L’Anthropocène, un objet frontière qui signifie plus qu’une tranche de temps géologique
Même si le groupe de travail de la Commission internationale de stratigraphie a refusé la proposition de créer une nouvelle période géologique appelée Anthropocène, le débat n’est pas terminé. Le concept reste précieux pour décrire notre époque, et permet de rassembler des communautés scientifiques distinctes.
Les géologues divisent l’histoire de la Terre en « tranches de temps » chronologiques appelées « chronostratigraphie ». Depuis 20 ans, l’observation de l’impact des activités humaines sur le système Terre laisse croire que nous sommes entrés dans une nouvelle époque géologique : l’Anthropocène.
La définition de cette dernière a fait l’objet d’un groupe de travail créé au sein de la Commission internationale de stratigraphie (CIS), l’organisme qui décide de la chronologie géologique. La proposition du groupe de travail visant à créer une nouvelle ère à partir de 1952 a été rejetée par la CEI le 5 mars 2024.

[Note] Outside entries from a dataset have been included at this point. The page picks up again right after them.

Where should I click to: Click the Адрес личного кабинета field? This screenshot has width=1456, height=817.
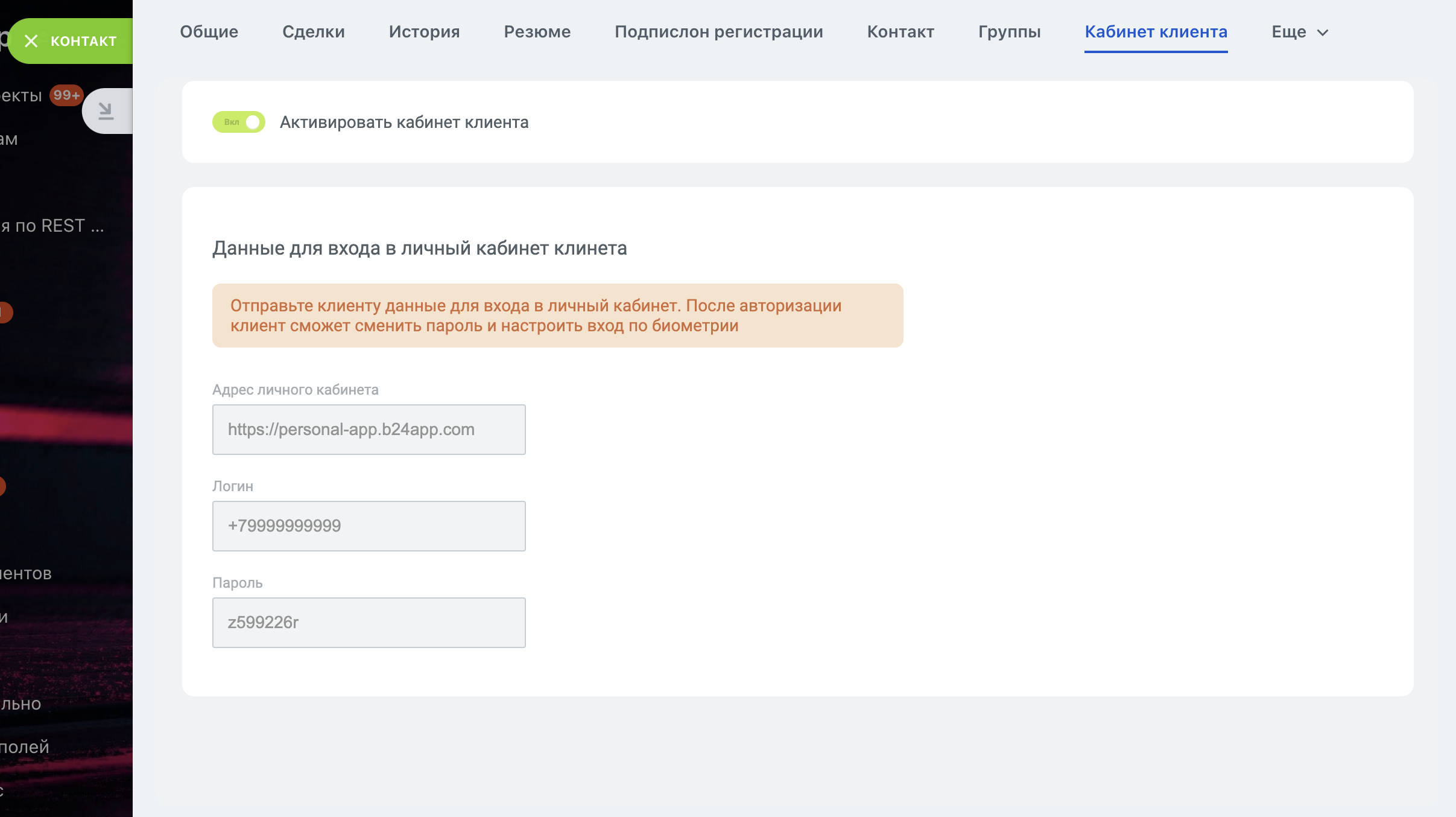tap(369, 430)
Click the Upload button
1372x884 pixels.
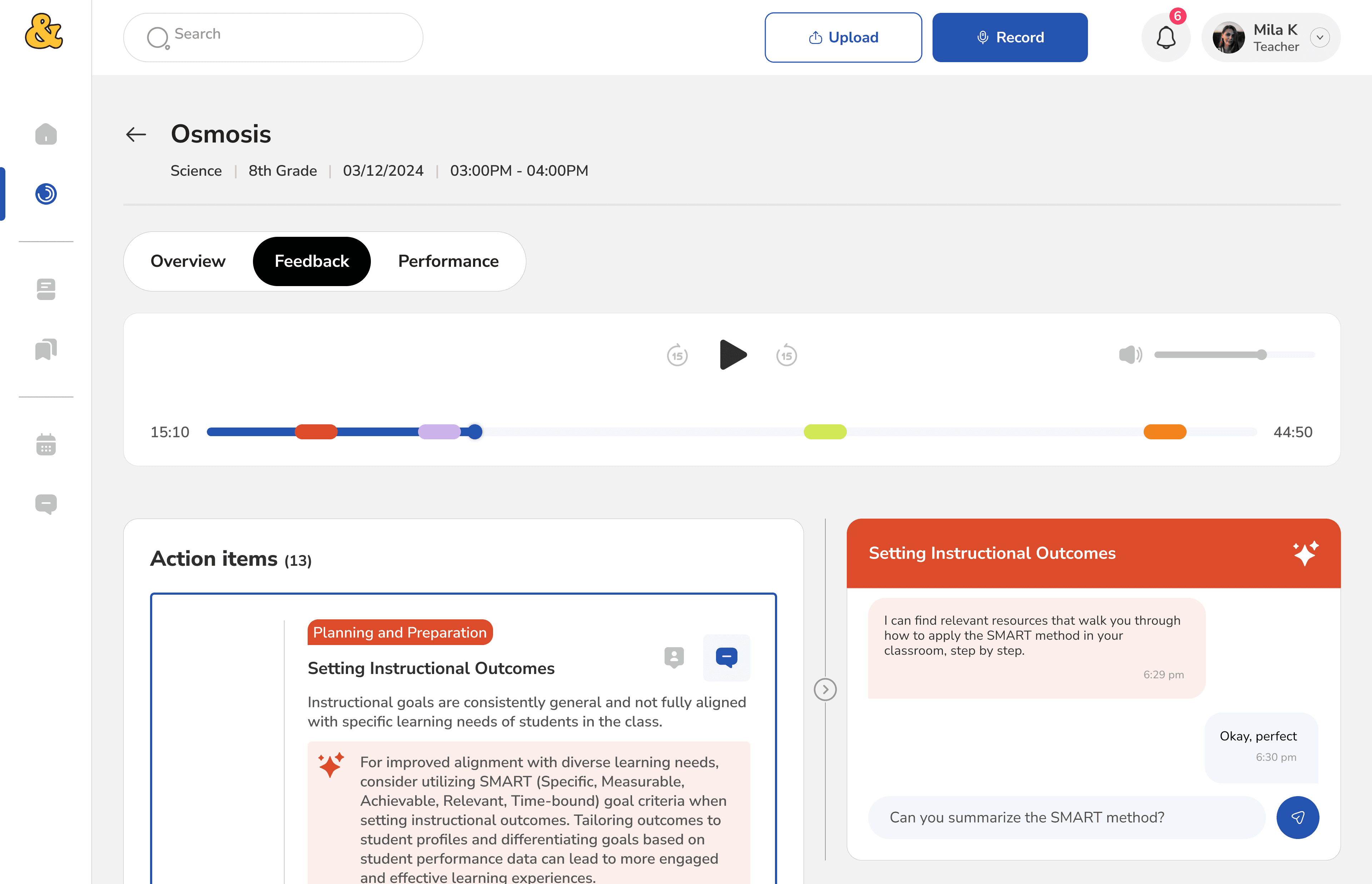click(843, 38)
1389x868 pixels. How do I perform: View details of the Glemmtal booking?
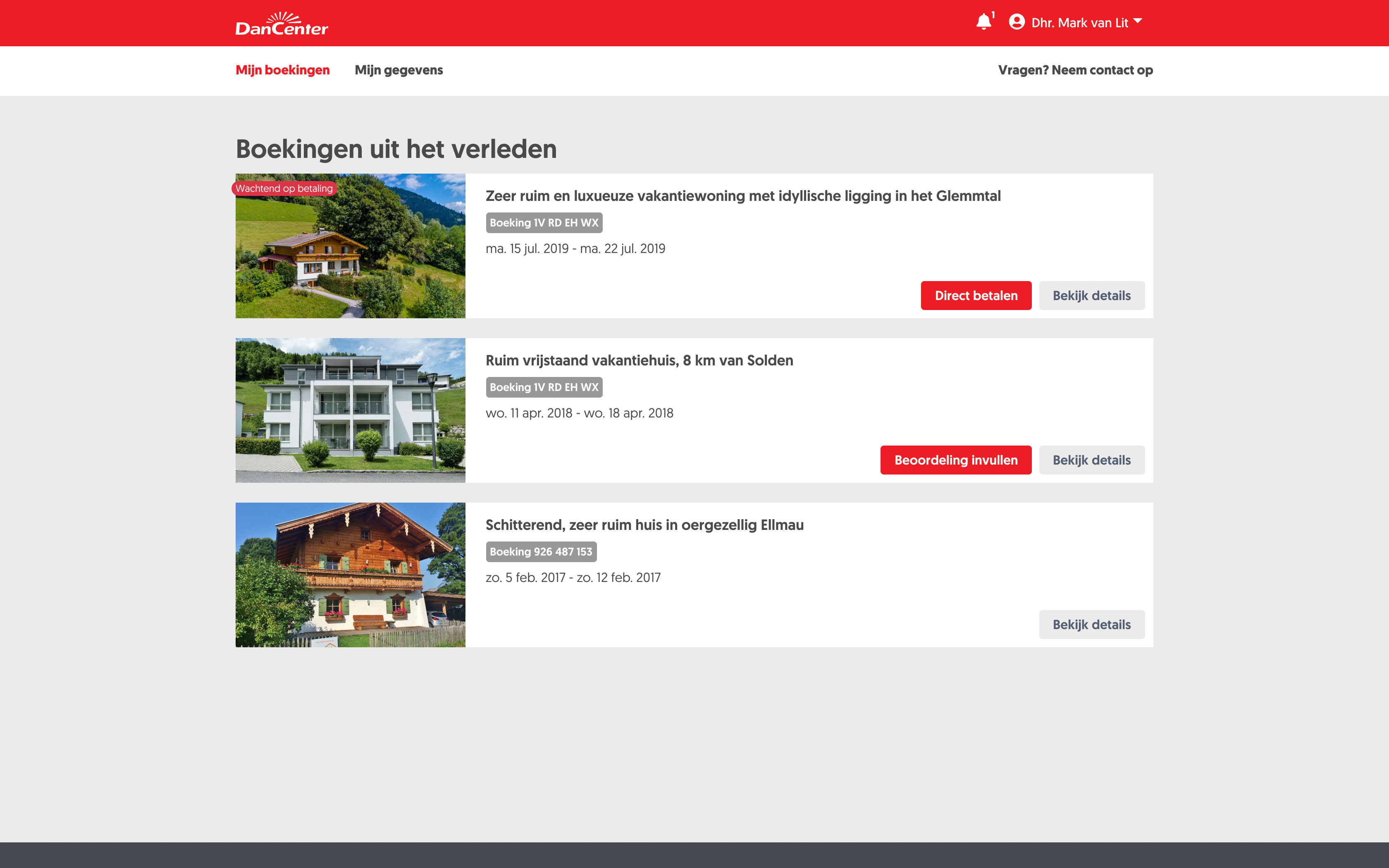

Nous ne reviendrons pas ici sur le détail des arguments techniques sur lesquels repose ce refus. Elles ont été contrées une à une, par le groupe de travail Anthropocène, puis par des chercheurs extérieurs – et ce à plusieurs reprises.
Notre question est : le débat est-il clos ? La réponse que viennent de donner plus de 50 scientifiques dans la revue Nature c’est : non !
Un concept qui fédère différentes communautés scientifiques
Au-delà de la communauté stratigraphique, la notion d’Anthropocène est reconnue par plusieurs communautés. Il est couramment utilisé par tous les scientifiques qui travaillent sur le « système Terre » (géologues, climatologues, hydrologues, écologues, pédologues, etc.). C’est devenu un cadre largement utilisé par les sciences humaines et sociales.
Plus largement, le concept a dépassé la sphère scientifique pour se diffuser dans le langage médiatique, politique et territorial. C’est enfin une source artistique puissante.
Surtout, pour ces nombreuses communautés, l’Anthropocène est devenu un concept capital, un agrégateur de sciences éloignées les unes des autres. Il est devenu une matrice pour penser le monde d’une manière renouvelée et pour envisager de nouvelles méthodes de pratique de la science, de l’art et des politiques publiques.
Malgré la décision du CIS, l’Anthropocène continuera donc à vivre au sein de ces communautés.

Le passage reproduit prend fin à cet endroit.